-- Start --

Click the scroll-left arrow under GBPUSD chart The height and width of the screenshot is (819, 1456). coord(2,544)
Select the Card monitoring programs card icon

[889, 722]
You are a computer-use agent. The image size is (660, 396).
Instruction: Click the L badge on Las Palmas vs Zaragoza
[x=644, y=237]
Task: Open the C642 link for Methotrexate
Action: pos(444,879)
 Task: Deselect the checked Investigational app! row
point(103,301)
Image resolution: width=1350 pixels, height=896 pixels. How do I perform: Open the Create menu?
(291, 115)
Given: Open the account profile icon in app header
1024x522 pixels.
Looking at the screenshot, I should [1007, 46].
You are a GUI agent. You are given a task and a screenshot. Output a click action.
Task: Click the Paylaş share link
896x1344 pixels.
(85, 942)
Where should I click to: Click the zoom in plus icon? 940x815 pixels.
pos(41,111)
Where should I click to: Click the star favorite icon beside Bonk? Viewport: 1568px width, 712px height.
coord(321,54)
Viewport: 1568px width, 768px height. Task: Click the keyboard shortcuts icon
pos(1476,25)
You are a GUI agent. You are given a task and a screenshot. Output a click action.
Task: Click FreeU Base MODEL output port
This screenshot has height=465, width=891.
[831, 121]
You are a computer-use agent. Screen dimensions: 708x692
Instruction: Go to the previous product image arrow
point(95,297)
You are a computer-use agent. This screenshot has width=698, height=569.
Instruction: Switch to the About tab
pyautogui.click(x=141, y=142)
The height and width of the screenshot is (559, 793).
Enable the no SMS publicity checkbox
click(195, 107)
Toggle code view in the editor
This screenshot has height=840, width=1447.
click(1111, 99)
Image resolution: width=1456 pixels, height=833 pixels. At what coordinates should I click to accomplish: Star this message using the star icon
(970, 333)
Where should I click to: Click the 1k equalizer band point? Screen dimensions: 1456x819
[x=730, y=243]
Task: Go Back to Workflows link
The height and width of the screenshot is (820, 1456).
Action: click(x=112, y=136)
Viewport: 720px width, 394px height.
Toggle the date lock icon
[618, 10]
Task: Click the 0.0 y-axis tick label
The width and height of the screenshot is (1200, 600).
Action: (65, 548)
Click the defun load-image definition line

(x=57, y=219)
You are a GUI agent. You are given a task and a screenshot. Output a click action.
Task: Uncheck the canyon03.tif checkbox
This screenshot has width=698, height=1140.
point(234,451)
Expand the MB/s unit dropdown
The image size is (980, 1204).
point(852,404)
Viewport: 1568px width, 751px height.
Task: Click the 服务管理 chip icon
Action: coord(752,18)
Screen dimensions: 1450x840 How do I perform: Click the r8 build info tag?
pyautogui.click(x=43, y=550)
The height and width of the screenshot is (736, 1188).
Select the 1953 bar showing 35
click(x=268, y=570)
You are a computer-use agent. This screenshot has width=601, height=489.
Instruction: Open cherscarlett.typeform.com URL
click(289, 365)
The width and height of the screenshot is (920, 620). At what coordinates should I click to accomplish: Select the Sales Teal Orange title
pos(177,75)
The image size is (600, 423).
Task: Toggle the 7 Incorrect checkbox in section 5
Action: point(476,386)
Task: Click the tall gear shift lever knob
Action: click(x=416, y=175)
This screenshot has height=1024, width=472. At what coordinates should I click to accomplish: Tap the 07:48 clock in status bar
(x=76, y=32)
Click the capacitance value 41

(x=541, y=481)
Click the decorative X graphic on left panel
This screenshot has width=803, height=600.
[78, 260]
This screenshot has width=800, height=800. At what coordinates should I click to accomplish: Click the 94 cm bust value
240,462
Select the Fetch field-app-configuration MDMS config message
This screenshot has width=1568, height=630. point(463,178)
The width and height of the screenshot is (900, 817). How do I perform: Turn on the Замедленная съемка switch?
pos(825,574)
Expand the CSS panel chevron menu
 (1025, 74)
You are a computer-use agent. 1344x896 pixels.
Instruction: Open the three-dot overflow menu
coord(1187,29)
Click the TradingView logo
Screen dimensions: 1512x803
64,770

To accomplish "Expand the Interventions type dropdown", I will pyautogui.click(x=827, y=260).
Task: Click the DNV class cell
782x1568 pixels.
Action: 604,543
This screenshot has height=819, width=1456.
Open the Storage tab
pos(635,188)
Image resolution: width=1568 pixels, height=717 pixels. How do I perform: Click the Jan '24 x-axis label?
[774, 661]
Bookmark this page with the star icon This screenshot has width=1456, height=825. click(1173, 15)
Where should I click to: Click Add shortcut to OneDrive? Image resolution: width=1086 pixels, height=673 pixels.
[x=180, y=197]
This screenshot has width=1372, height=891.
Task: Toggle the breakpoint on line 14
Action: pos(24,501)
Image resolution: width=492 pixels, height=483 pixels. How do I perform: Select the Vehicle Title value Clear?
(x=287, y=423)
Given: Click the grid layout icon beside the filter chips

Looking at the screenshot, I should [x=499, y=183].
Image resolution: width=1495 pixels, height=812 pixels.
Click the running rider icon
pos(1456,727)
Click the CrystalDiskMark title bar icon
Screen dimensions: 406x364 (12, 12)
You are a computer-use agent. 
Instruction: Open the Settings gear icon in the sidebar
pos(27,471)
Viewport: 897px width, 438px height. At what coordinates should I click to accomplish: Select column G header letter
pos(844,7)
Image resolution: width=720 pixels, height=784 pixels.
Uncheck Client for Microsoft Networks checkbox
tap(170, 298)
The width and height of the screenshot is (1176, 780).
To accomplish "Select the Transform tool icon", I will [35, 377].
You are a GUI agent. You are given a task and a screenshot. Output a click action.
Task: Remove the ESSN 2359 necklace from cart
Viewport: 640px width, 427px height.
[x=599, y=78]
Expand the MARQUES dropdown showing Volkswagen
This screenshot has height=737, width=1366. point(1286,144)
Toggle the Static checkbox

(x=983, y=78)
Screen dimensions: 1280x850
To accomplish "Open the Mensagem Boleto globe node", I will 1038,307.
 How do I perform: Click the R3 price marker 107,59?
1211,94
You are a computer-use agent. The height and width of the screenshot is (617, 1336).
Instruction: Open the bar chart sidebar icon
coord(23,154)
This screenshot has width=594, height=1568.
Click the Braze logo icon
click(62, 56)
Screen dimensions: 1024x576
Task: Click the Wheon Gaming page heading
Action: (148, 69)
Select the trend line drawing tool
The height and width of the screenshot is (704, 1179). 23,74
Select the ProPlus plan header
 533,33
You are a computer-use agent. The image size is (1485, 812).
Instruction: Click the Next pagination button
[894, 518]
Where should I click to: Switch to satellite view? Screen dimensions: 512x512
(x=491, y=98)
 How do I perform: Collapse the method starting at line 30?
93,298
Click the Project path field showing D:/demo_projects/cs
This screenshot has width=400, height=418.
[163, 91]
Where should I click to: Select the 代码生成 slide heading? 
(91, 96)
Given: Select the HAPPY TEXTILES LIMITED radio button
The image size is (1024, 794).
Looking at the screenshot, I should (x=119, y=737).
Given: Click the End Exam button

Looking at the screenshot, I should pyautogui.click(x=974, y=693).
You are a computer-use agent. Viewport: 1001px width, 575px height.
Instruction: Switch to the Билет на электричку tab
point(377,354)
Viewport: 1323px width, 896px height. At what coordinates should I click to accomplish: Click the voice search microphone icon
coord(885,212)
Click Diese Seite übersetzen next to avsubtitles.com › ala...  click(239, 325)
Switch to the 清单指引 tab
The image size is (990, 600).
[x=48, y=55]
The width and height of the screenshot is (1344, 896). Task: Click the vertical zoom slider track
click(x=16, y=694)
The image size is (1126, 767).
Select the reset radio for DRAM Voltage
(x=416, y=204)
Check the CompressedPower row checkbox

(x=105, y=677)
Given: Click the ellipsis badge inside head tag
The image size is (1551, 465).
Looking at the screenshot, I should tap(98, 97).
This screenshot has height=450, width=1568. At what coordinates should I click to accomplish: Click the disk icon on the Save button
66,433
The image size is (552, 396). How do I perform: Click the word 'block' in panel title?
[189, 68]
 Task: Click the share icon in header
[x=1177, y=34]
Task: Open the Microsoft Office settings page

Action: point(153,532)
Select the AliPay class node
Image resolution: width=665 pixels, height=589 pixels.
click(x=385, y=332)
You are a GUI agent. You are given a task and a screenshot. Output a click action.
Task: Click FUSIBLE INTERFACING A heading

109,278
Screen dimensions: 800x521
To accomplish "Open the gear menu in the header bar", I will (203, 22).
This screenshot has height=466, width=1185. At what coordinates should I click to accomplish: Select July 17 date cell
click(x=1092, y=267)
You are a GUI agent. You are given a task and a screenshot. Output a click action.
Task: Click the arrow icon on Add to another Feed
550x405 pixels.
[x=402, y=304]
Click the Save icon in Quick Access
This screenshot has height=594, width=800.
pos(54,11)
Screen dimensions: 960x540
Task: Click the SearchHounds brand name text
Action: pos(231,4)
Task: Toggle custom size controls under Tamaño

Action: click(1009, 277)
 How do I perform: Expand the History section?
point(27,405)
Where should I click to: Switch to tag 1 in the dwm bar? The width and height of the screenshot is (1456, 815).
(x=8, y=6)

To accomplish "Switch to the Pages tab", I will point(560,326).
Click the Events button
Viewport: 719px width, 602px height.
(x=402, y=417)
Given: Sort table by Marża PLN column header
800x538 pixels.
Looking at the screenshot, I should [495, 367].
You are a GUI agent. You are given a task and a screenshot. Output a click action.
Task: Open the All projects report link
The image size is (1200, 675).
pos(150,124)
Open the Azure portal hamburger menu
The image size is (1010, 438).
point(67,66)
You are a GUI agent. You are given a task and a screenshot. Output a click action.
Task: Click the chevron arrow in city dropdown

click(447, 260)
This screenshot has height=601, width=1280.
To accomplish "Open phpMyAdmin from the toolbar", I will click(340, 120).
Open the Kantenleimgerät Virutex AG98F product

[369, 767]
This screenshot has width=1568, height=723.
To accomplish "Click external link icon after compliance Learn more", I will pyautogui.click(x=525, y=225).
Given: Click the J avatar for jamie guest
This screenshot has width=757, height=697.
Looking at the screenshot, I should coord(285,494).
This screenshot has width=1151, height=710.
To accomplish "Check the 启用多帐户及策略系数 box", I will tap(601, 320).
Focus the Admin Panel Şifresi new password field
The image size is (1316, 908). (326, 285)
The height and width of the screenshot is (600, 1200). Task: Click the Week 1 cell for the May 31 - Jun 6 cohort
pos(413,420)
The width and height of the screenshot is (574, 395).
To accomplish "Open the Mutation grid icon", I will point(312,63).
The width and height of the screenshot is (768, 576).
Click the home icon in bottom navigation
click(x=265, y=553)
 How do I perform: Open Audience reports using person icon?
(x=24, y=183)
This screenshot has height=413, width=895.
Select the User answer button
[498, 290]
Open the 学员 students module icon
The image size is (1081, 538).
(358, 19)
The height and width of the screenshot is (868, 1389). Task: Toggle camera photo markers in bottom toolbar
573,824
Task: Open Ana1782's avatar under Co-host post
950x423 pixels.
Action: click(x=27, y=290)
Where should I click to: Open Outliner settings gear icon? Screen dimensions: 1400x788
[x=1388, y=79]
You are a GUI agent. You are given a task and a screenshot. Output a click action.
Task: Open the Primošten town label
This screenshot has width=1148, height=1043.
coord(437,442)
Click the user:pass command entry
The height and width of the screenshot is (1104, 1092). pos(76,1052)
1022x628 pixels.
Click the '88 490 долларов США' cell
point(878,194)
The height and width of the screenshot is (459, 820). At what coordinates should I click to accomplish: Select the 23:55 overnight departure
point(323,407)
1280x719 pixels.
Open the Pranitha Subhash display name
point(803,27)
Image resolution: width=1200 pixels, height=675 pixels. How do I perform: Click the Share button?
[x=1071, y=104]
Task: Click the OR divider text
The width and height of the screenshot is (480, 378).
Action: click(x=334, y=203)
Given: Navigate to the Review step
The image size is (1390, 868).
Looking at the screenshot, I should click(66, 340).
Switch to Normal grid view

-- End --

■ The task
Reproduce the data verbatim, starting with the line that contains "This screenshot has height=601, width=1280." and going on through the line that contains "Looking at the screenshot, I should coord(285,494).".

■ Solution to the problem
This screenshot has height=601, width=1280.
To accomplish "Open phpMyAdmin from the toolbar", I will click(340, 120).
Open the Kantenleimgerät Virutex AG98F product

[369, 767]
This screenshot has width=1568, height=723.
To accomplish "Click external link icon after compliance Learn more", I will pyautogui.click(x=525, y=225).
Given: Click the J avatar for jamie guest
This screenshot has width=757, height=697.
Looking at the screenshot, I should coord(285,494).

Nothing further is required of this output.